How forgeries corrupt
our top museums
PETER WATSON. Published
25 December 2000
Our knowledge
of entire ancient civilisations is being corrupted by fakes. Foolish scholars
and curators are to blame, reports Peter Watson
For several
years, the art trade in London has been awash with rumours about a fabulous
secret hoard of ancient Middle Eastern silver. Called the "treasure
of the western cave" and dating from the sixth century BC, it is
said to be on the market at the premises of a certain West End dealer.

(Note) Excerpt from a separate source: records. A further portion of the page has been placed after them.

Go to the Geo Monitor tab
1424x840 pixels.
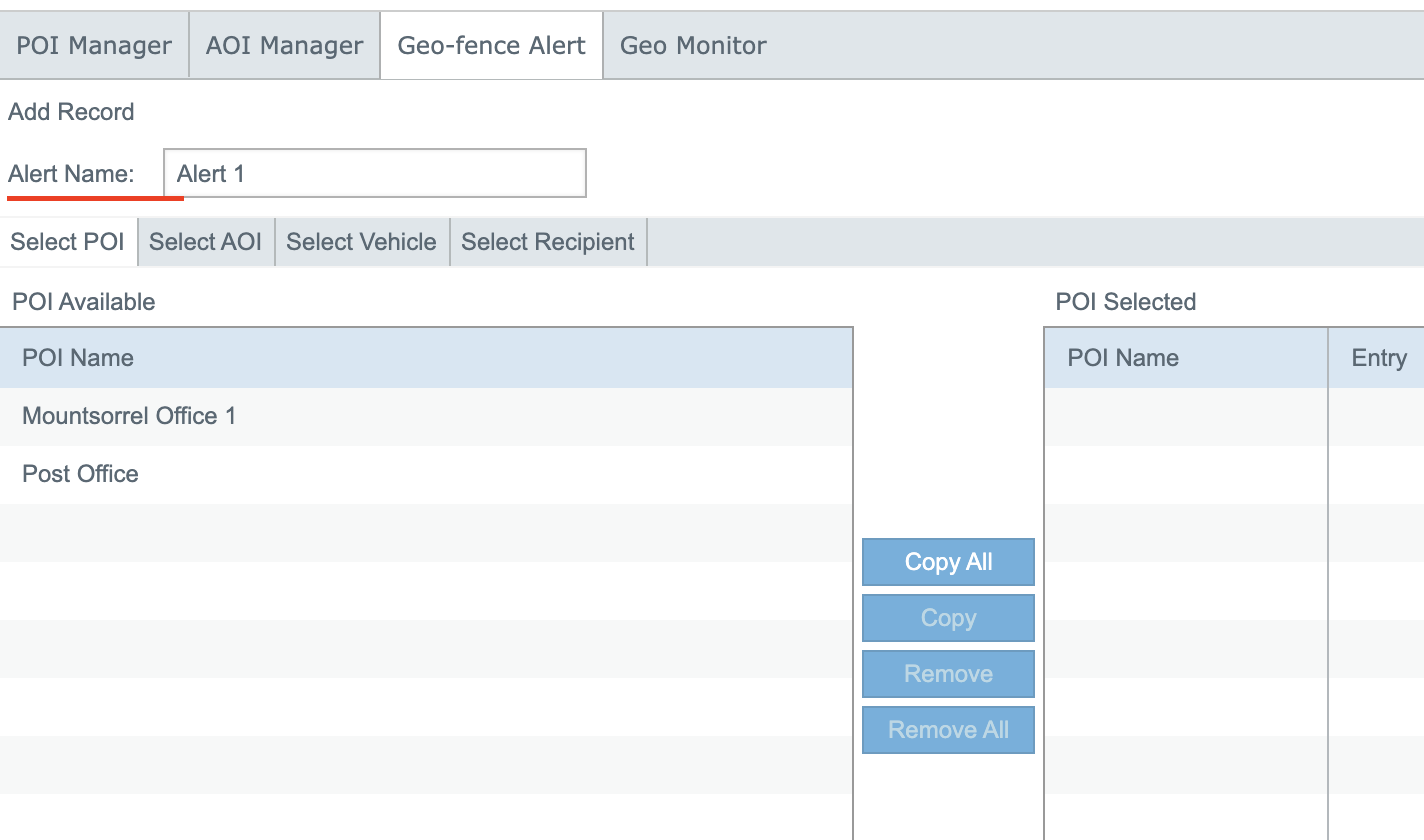pos(693,46)

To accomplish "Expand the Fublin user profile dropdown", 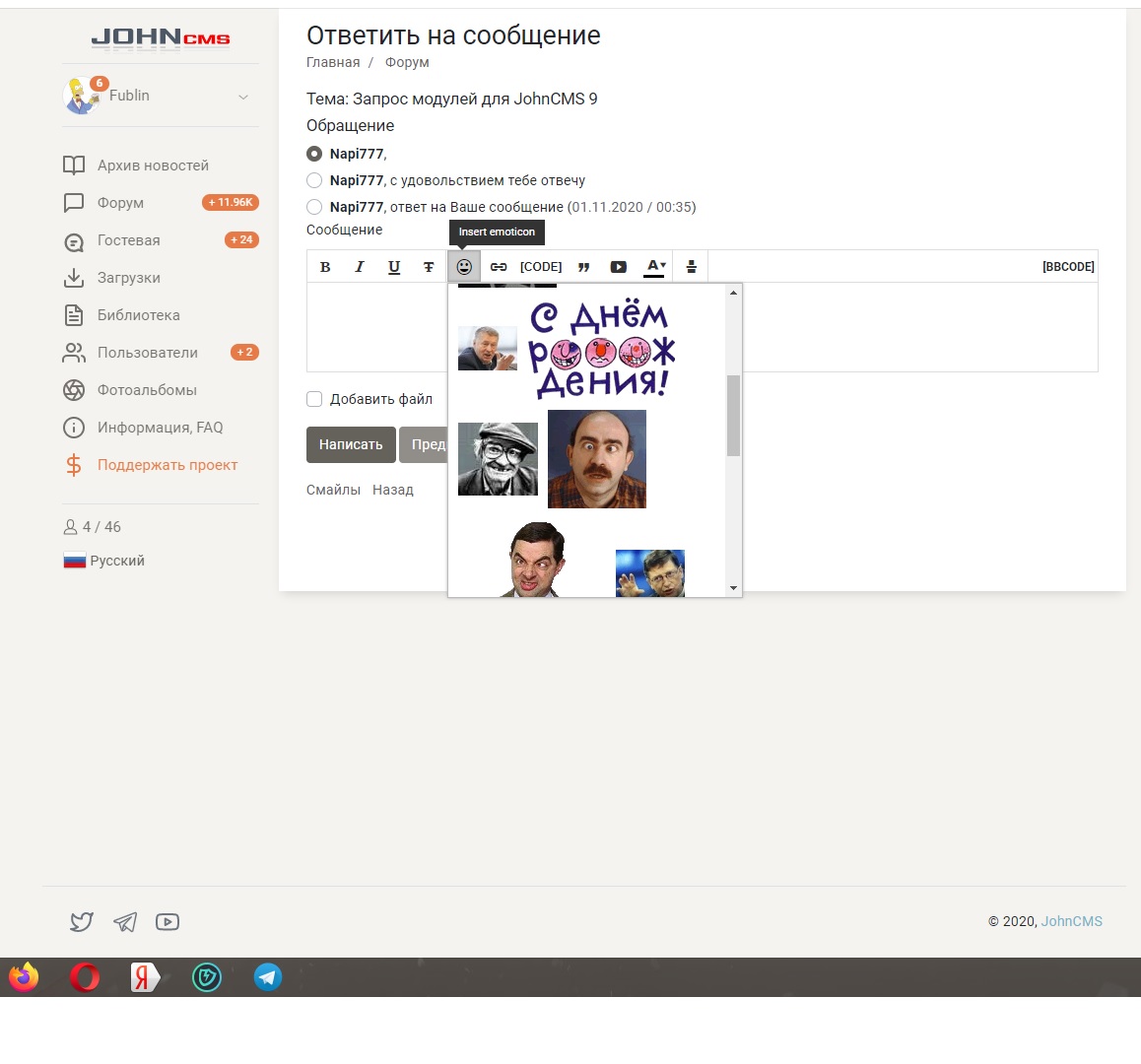I will coord(242,97).
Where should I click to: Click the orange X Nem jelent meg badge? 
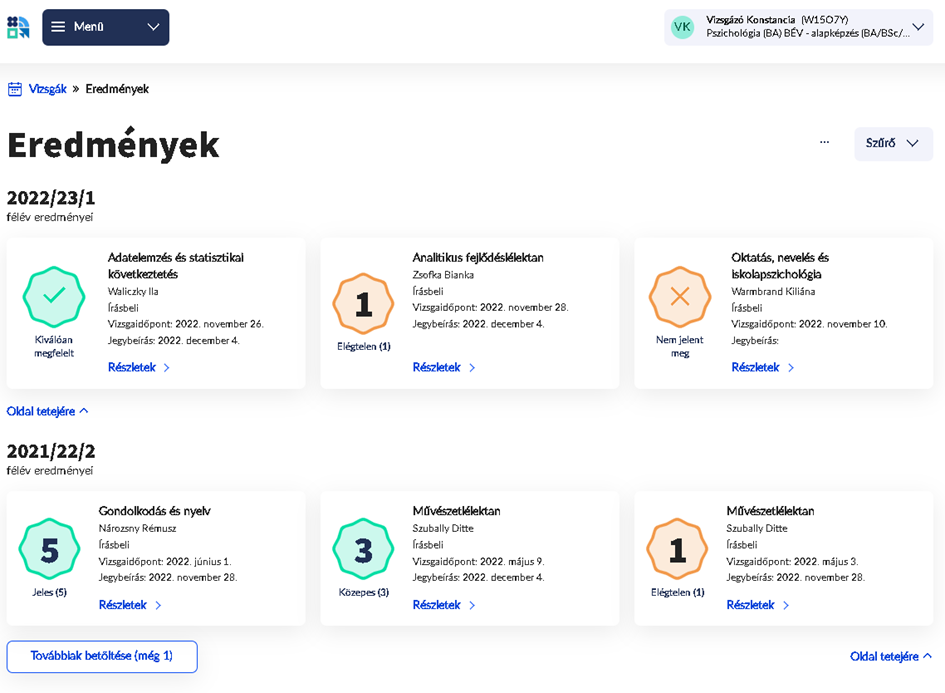[680, 297]
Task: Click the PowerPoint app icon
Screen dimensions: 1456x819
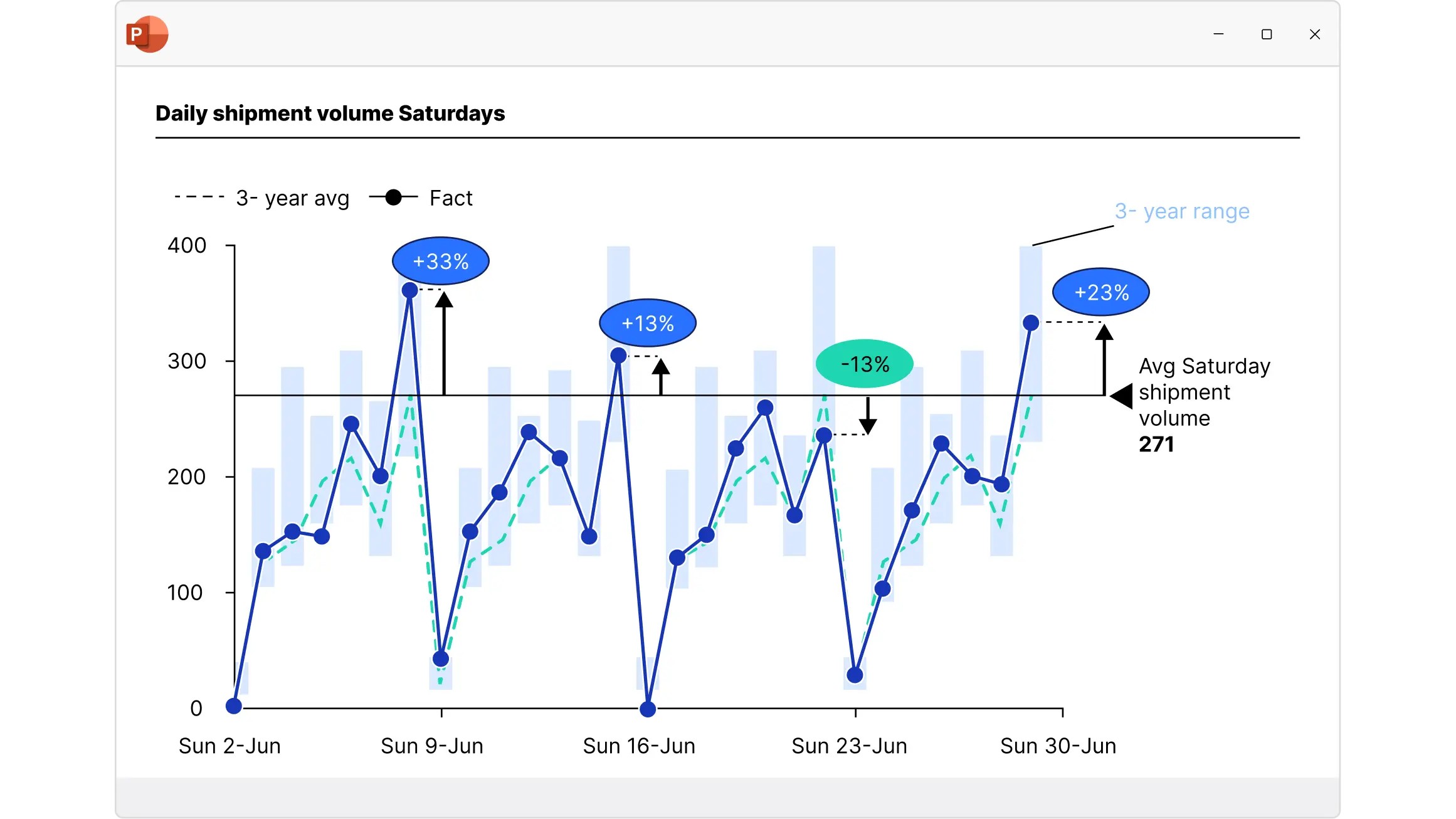Action: click(147, 34)
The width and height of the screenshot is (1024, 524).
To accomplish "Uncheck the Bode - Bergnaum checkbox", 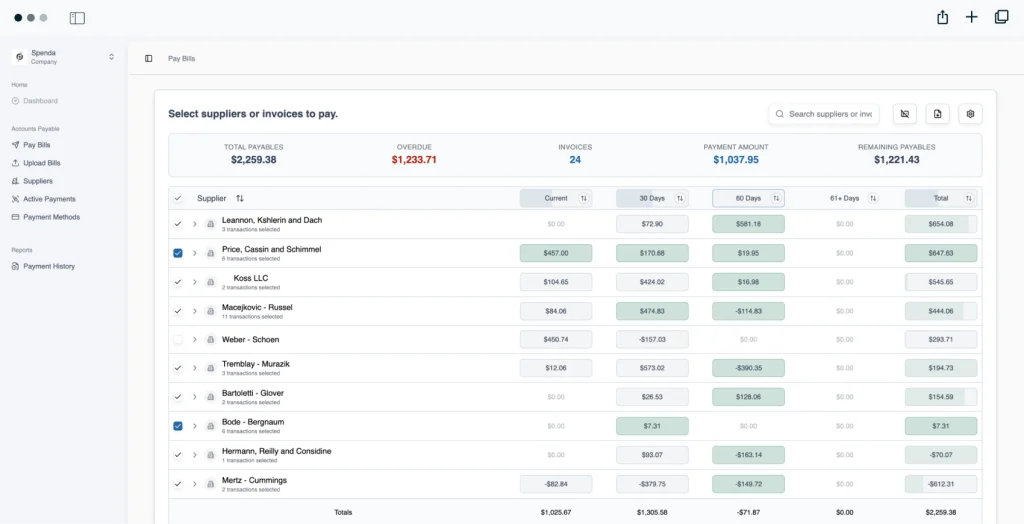I will point(178,426).
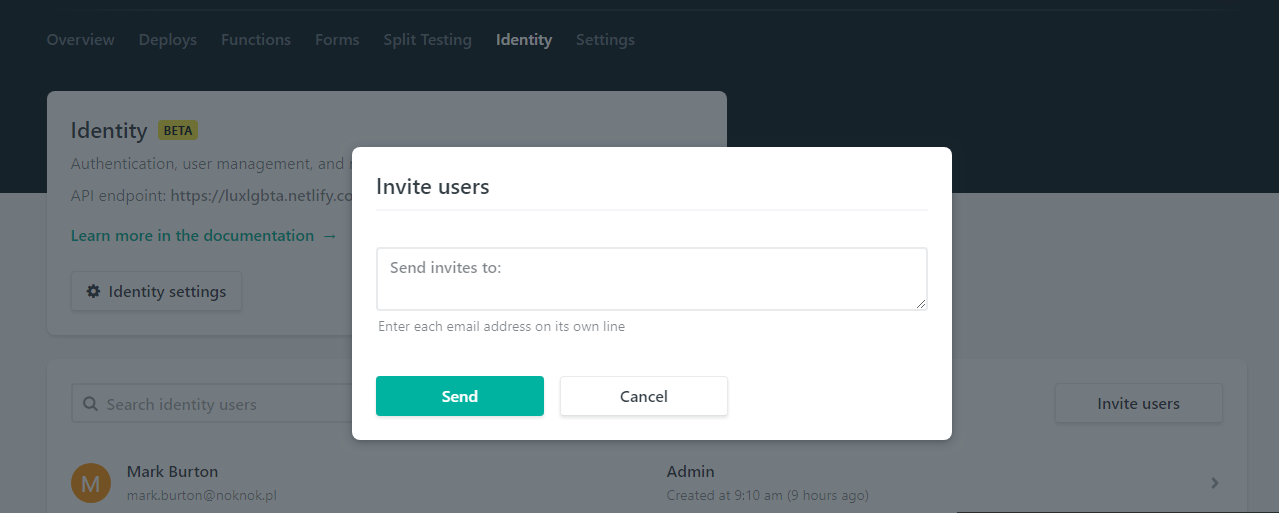Open the site Settings tab
The image size is (1279, 513).
tap(605, 40)
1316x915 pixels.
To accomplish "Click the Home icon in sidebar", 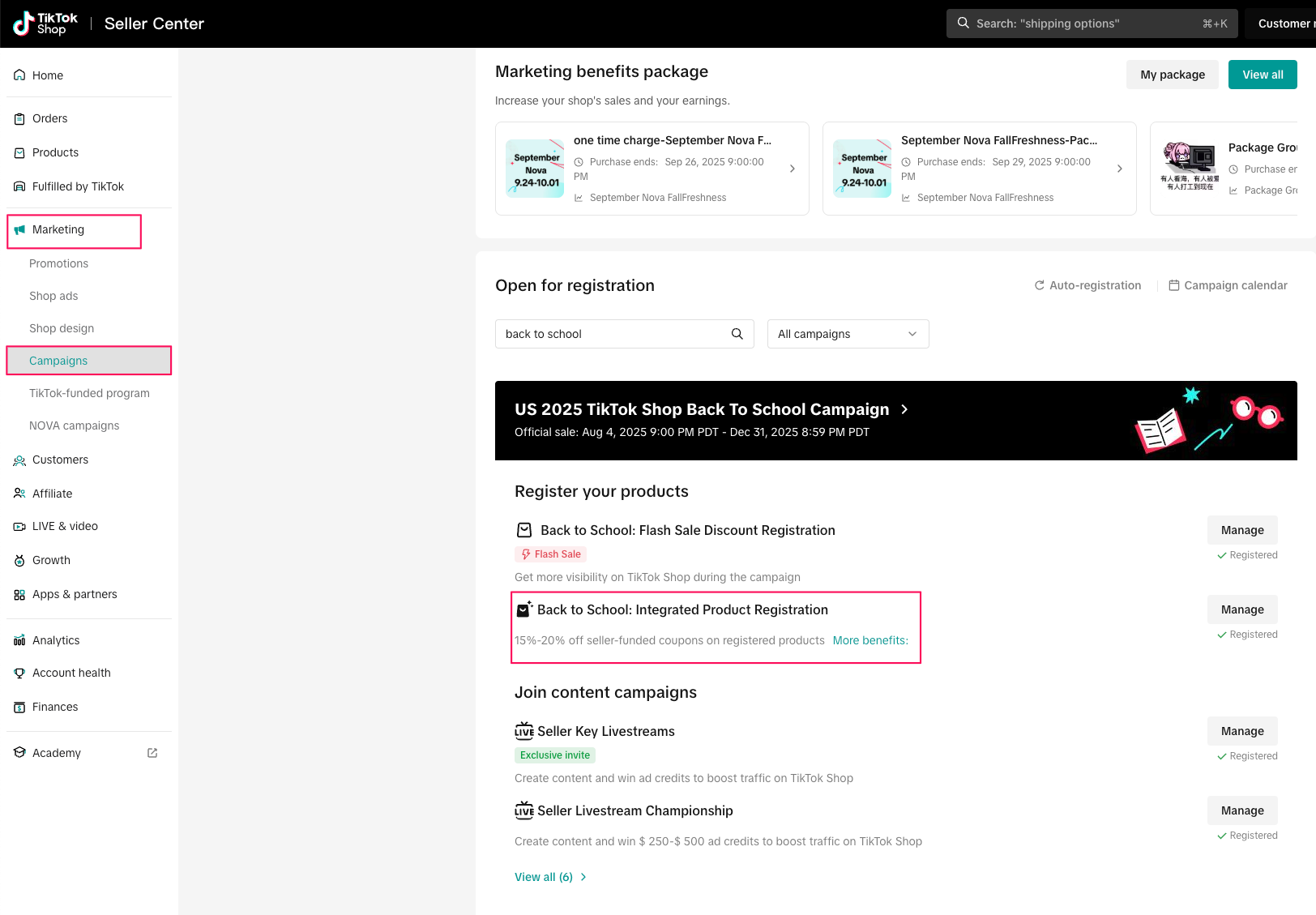I will click(19, 75).
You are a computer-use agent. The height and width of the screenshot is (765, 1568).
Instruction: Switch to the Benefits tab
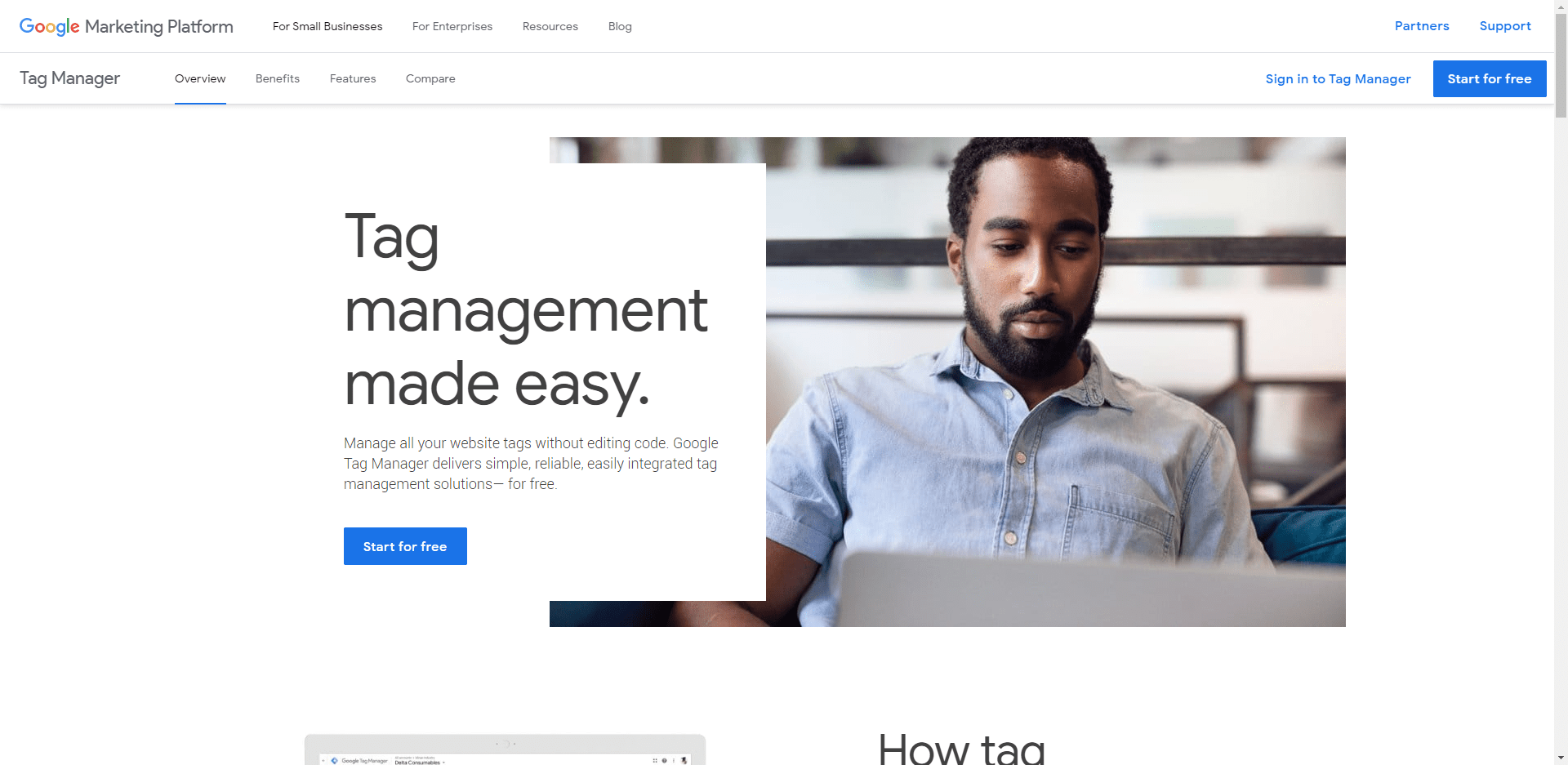coord(278,78)
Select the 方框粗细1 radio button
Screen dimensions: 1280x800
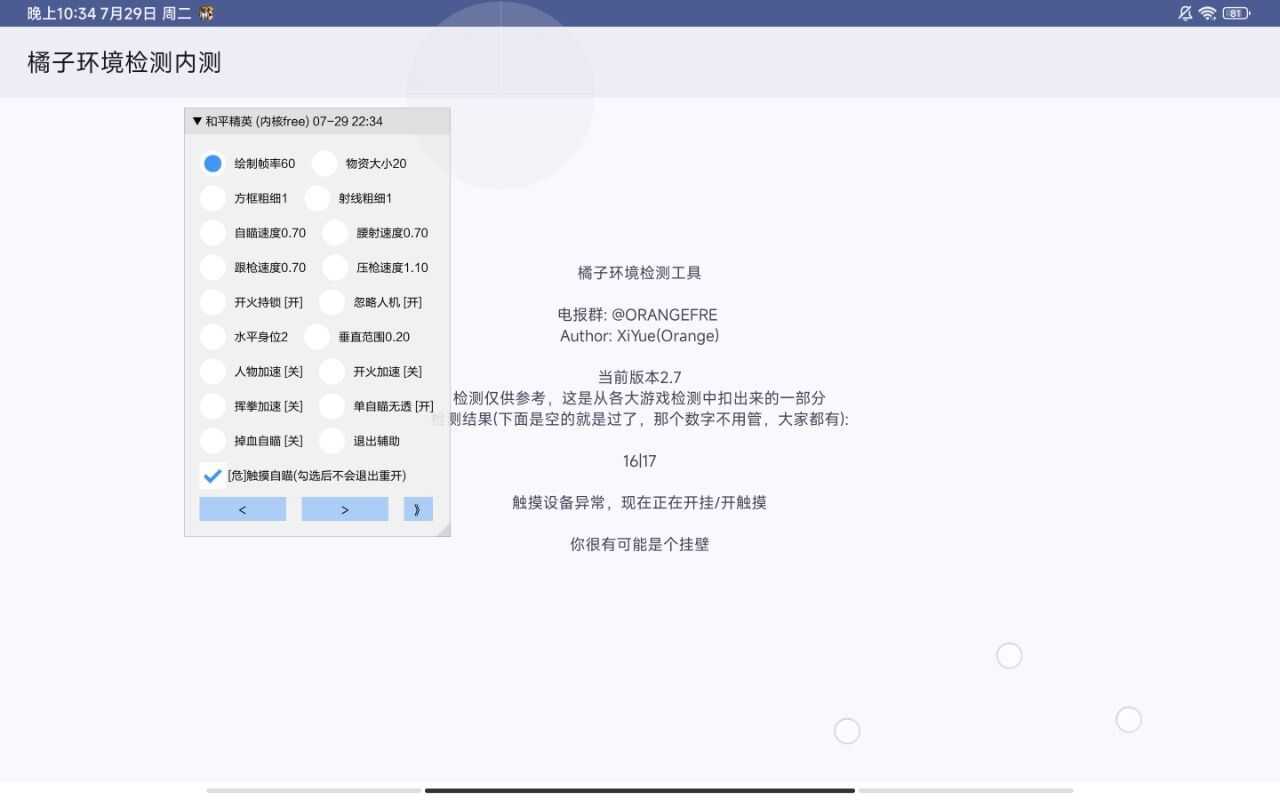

It was allegedly discovered "by peasants" in a cave in the western
highlands of Iran around 1992. Out of between 200 and 600 pieces, only
a few have so far "surfaced", and one or two have ended up in
the brand new Miho Museum in Japan.
The Iranians
were very angry that they managed to seize only part of the hoard and
that the rest was smuggled abroad. But now they may worry less. The academic
journal Source (published by Susan Weber Soros, wife of the billionaire
George Soros) has just produced cogent evidence - based on anomalies and
anachronisms in the inscriptions and decorations - that at least one piece,
a gilt silver beaker in the Miho, is a fake.
Fakes have
always been known to exist in the world of antiquities, but what is now
emerging is the astonishing scale of them. A report imminent from the
Archaeological Institute of America concludes that no less than 80 per
cent of all "ancient" west African sculpture on the market -
especially Nok and Ife terracottas - are fake. This report identifies
individual forgers in, for example, Mali, and names dealers in western
European capitals whom these forgers supply.
Another article
in Source, by the physicist and historian of ancient music, Bo Lawergren
from Columbia University (on attachment to Oxford University this year),
identified as fake an "iconic" piece in the Metropolitan Museum
of Art in New York. This object is a "Cycladic harpist", of
which the museum is so proud that it features it in its publicity material.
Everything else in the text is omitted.